3. Definition of Machine Learning A computer program is said to learn from experience E with respect to some class of tasks T and performance measure P, if its performance at tasks in T, as measured by P, improves with experience E. For example, assume that a machine has to predict whether a customer will buy a specific product lets say “Antivirus” this year or not. The machine will do it by looking at the previous knowledge/past experiences i.e the data of products that the customer had bought every year and if he buys Antivirus every year, then there is a high probability that the customer is going to buy an antivirus this year as well. This is how machine learning works at the basic conceptual level. 4. History of ML 1950 — Alan Turing creates the “Turing Test” to determine if a computer has real intelligence. To pass the test, a computer must be able to fool a human into believing it is also human. 1952 — Arthur Samuel wrote the first computer learning program. The program was the game of checkers, and the IBM computer improved at the game the more it played, studying which moves made up winning strategies and incorporating those moves into its program. 1957 — Frank Rosenblatt designed the first neural network for computers (the perceptron), which simulate the thought processes of the human brain. 1967 — The “nearest neighbor” algorithm was written, allowing computers to begin using very basic pattern recognition. This could be used to map a route for traveling salesmen, starting at a random city but ensuring they visit all cities during a short tour. 1979 — Students at Stanford University invent the “Stanford Cart” which can navigate obstacles in a room on its own. 1981 — Gerald Dejong introduces the concept of Explanation Based Learning (EBL), in which a computer analyses training data and creates a general rule it can follow by discarding unimportant data. 1985 — Terry Sejnowski invents NetTalk, which learns to pronounce words the same way a baby does.
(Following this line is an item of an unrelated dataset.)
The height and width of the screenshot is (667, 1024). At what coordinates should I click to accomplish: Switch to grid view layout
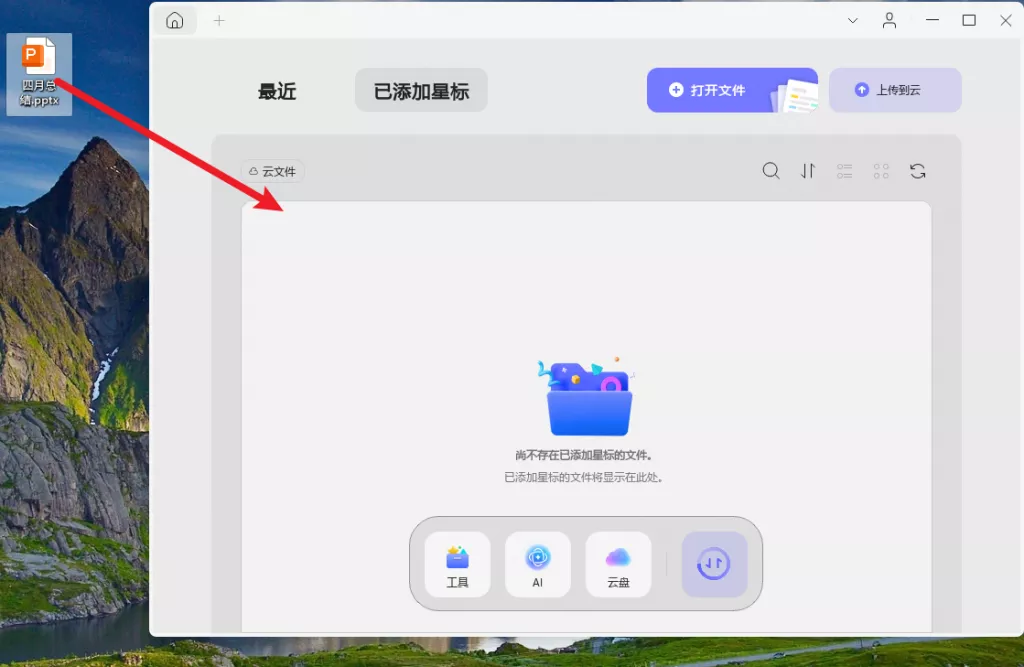point(881,171)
1990s — Work on machine learning shifts from a knowledge-driven approach to a data-driven approach. Scientists begin creating programs for computers to analyze large amounts of data and draw conclusions — or “learn” — from the results. 1997 — IBM’s Deep Blue beats the world champion at chess. 2006 — Geoffrey Hinton coins the term “deep learning” to explain new algorithms that let computers “see” and distinguish objects and text in images and videos. 2010 — The Microsoft Kinect can track 20 human features at a rate of 30 times per second, allowing people to interact with the computer via movements and gestures. 2011 — IBM’s Watson beats its human competitors at Jeopardy. 2011 — Google Brain is developed, and its deep neural network can learn to discover and categorize objects much the way a cat does. 2012 – Google’s X Lab develops a machine learning algorithm that is able to autonomously browse YouTube videos to identify the videos that contain cats. 2014 – Facebook develops DeepFace, a software algorithm that is able to recognize or verify individuals on photos to the same level as humans can. 2015 – Amazon launches its own machine learning platform. 2015 – Microsoft creates the Distributed Machine Learning Toolkit, which enables the efficient distribution of machine learning problems across multiple computers. 2015 – Over 3,000 AI and Robotics researchers, endorsed by Stephen Hawking, Elon Musk and Steve Wozniak (among many others), sign an open letter warning of the danger of autonomous weapons which select and engage targets without human intervention. 2016 – Google’s artificial intelligence algorithm beats a professional player at the Chinese board game Go, which is considered the world’s most complex board game and is many times harder than chess. The AlphaGo algorithm developed by Google DeepMind managed to win five games out of five in the Go competition. 5. Relation of Artificial Intelligence, Machine Learning and Deep Learning Artificial Intelligence (AI) -the broad discipline of creating intelligent machines.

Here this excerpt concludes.